▸ Entries:
======

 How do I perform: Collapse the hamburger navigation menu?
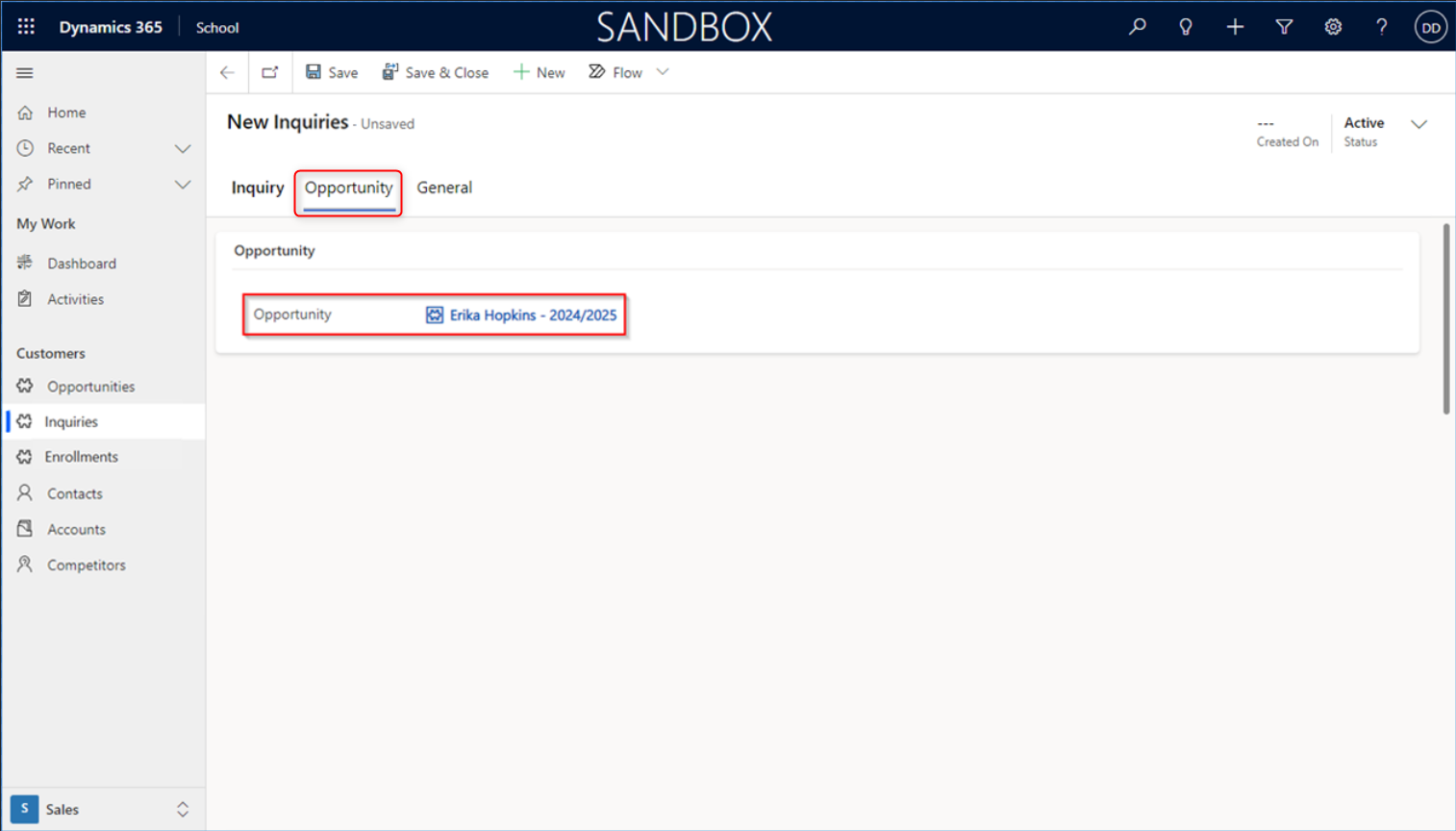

======

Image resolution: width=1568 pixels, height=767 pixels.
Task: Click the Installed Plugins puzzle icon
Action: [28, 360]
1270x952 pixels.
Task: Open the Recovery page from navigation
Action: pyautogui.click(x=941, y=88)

======

Rewrite the entries starting with the line with "Image resolution: width=1568" and going on through the line with "Action: pyautogui.click(x=941, y=88)", swapping "Task" for "Instruction" and keeping everything else the same.

▸ Finished answer:
Image resolution: width=1568 pixels, height=767 pixels.
Instruction: Click the Installed Plugins puzzle icon
Action: [28, 360]
1270x952 pixels.
Instruction: Open the Recovery page from navigation
Action: pyautogui.click(x=941, y=88)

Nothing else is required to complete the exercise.